Agency: the self as a tool for change
This theme reflects the peer leaders’ perception of how participation in the project contributed to their sense of agency to promote change, while also instilling a sense of responsibility for such change in their communities.
Critical awareness of the environment
The peer leaders considered the most pressing challenges in their environment and critically examined their impact on themselves and their peers. This critical awareness developed from discussions during the project meetings and motivated them to engage in efforts to promote change:
I want to see that kind of change happening in our community. Our community is suffering, and brutally so, to be quite honest. (Kabelo)
They realised that mental health challenges are related to other social issues such as HIV/AIDS and gender-based violence:
Remember that mental health is not something separate and closed. Mental health challenges are caused by drugs, sexual things, teenage pregnancy, HIV/AIDS, and all sorts. (Koketso) In my community, we are experiencing a lot of gender-based violence daily. (Tumelo)
Mobilising community resources
The peer leaders were required to identify and mobilise existing resources to facilitate change. They had to request assistance from various stakeholders and maintain those connections to build a resource network to implement their project:
When I spoke with [organisation A], they were interested to help us to get more people and also, they said they wouldn’t mind talking about our project on their podcasts and their social media. And they said they would also like to join our meetings to see what’s happening . . . Also, [organisation B] said they are interested to be a part of this, to help, since they are also trying to deal with schools, whereby to promote school guidance. (Sizwe)
Mahlatse was also able to enlist the support of an organisation:
With them, it’s a good organisation to keep very close by, because they are in touch with other organisations, so it would be nice to actually clarify what we want from them. (Mahlatse)
The peer leaders realised that they could use their existing relationship with the youth centre to gain support for the project:
Through the resources [of the youth centre], we can include those learners so that they can participate. (Koketso)
Promoting mental health literacy among peers
The peer leaders described the most important benefits of the project for their peers (other young people) as receiving information and becoming aware of mental health challenges. This helped their peers to reflect on their own mental health and to understand themselves better:
Some were kind of emotional. When we explained that depression is this and this, you find that that person now actually finds out they are also dealing with this thing, depression. (Sizwe)
Being a source of support
The peer leaders provided emotional support to their peers and built a sense of community rooted in the idea that they did not have to confront their challenges alone. Their peers could share their experiences:
I think they have the sense that they are not alone. By you talking to them, they know that there is someone they can talk to about things.
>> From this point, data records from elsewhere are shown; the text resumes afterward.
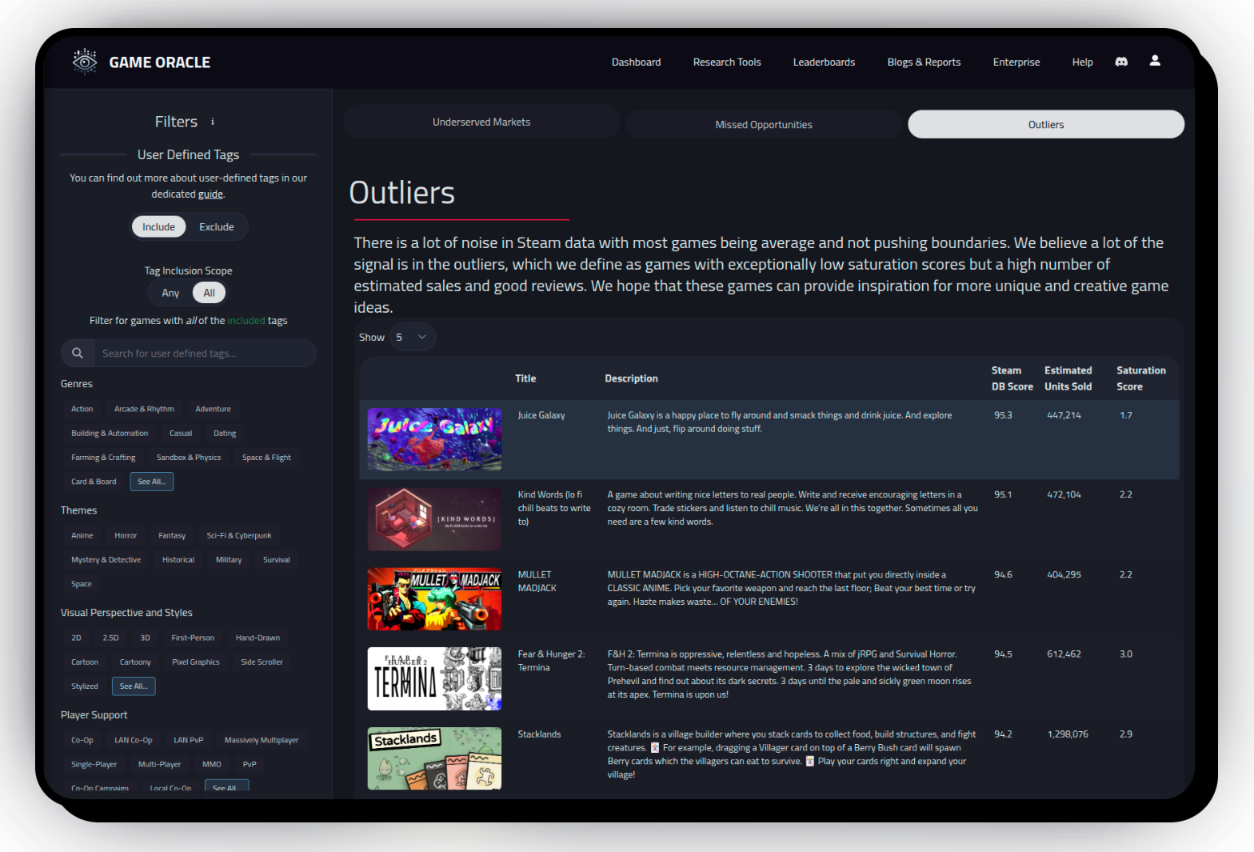
Task: Expand Visual Perspective styles See All
Action: [x=134, y=686]
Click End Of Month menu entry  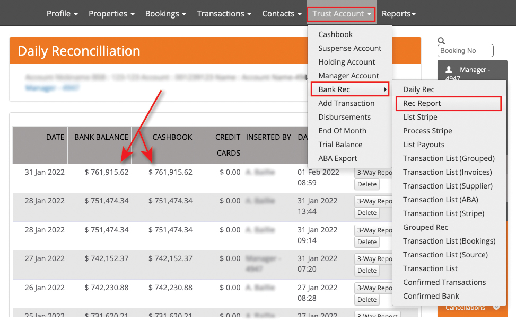point(342,131)
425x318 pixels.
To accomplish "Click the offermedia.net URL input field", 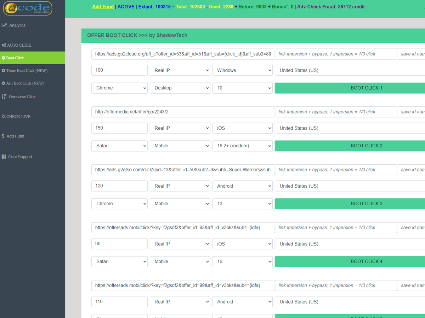I will [183, 112].
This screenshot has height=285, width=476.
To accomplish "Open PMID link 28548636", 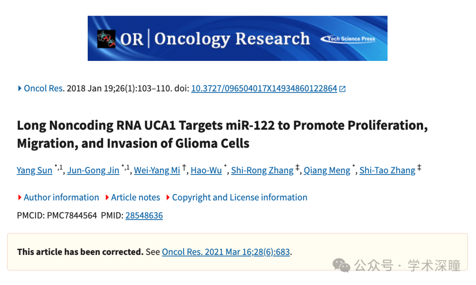I will click(x=144, y=215).
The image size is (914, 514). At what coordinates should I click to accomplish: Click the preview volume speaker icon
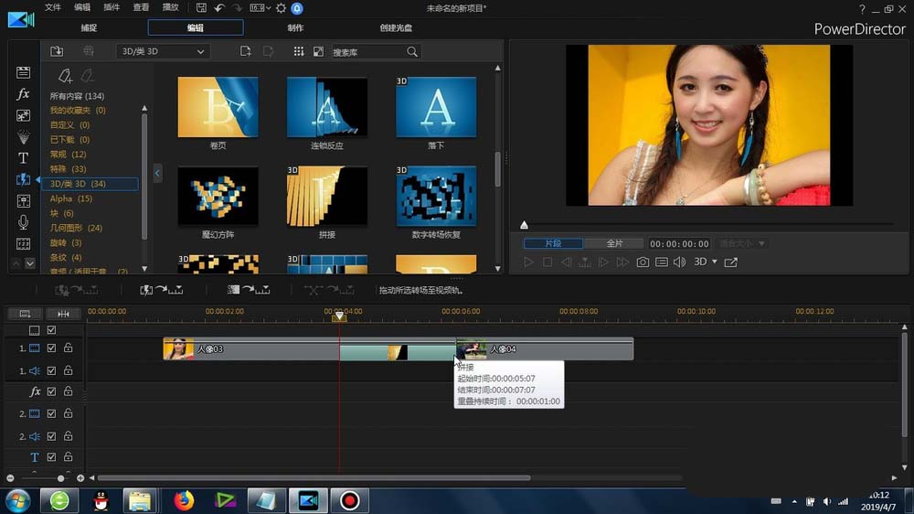pyautogui.click(x=679, y=262)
They know they are not alone. Another person might be experiencing the same thing. (Mahlatse)
Peer leaders felt that by being involved with their peers, they contributed to young people’s sense of well-being:
Our interaction with them, encouraging or trying to help, makes a difference in them. I saw an impact on them. They are different now, in how they are living their lifestyle compared to how they have been. (Sizwe)
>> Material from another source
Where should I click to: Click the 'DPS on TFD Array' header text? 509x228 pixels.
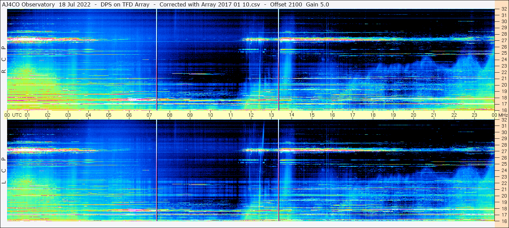(x=125, y=4)
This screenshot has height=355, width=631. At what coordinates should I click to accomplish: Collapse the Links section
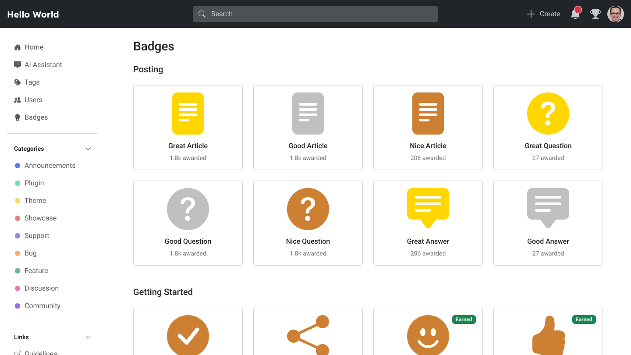pyautogui.click(x=88, y=337)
As reflected above, the peer leaders developed awareness and understanding of the challenges their peers faced and identified and gathered resources they could enlist in their efforts to facilitate change. Their core interest was in fostering mental health literacy by offering their peers information, resources and support. The peer leaders’ own sense of agency developed from their engagements with their peers and the sense that they could influence some change in their communities.
Discussion
Based on the findings, it is suggested that peer-led interventions can be a strategy for empowering young adults as advocates for mental health literacy in resource-limited communities. The intervention and interaction with peers resulted in young people becoming more informed about mental health, knowing where they could find help, and feeling more supported.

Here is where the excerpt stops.